• TASK DETAILS: Below are entries to be transcribed exactly; exclude the pictures from the copy.

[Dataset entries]
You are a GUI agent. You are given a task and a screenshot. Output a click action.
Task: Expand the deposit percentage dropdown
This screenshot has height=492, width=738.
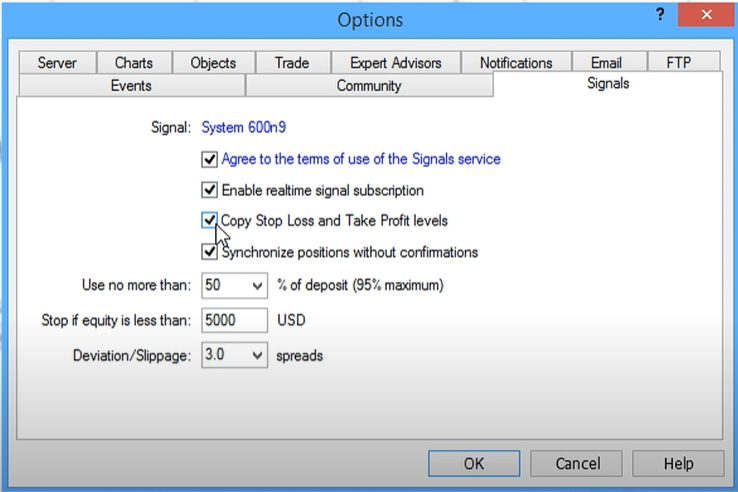pyautogui.click(x=257, y=285)
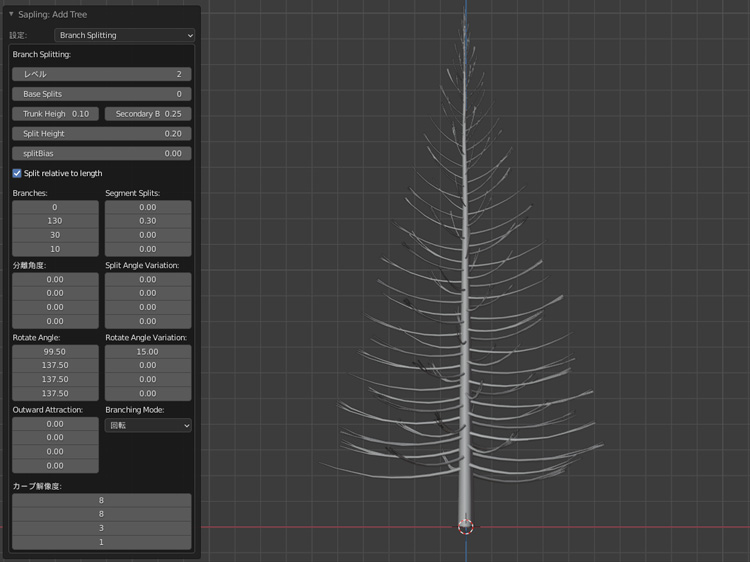Viewport: 750px width, 562px height.
Task: Click Rotate Angle Variation field showing 15.00
Action: (148, 352)
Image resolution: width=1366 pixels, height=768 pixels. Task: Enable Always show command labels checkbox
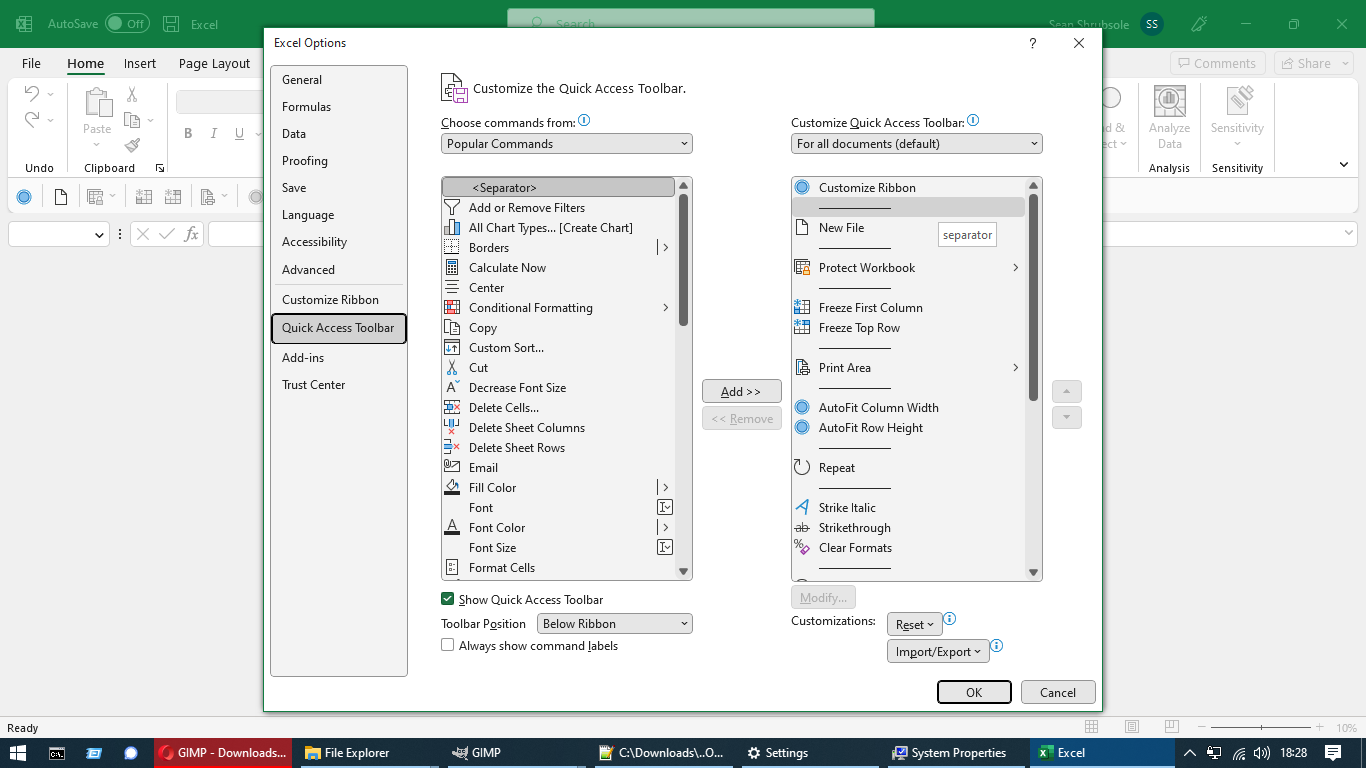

• EXERCISE SOLUTION:
You are a GUI agent. You are given a task and a screenshot. Output a click action.
Task: Expand the deposit percentage dropdown
This screenshot has height=492, width=738.
pyautogui.click(x=257, y=285)
Viewport: 750px width, 562px height.
Task: Click Rotate Angle Variation field showing 15.00
Action: (148, 352)
Image resolution: width=1366 pixels, height=768 pixels. Task: Enable Always show command labels checkbox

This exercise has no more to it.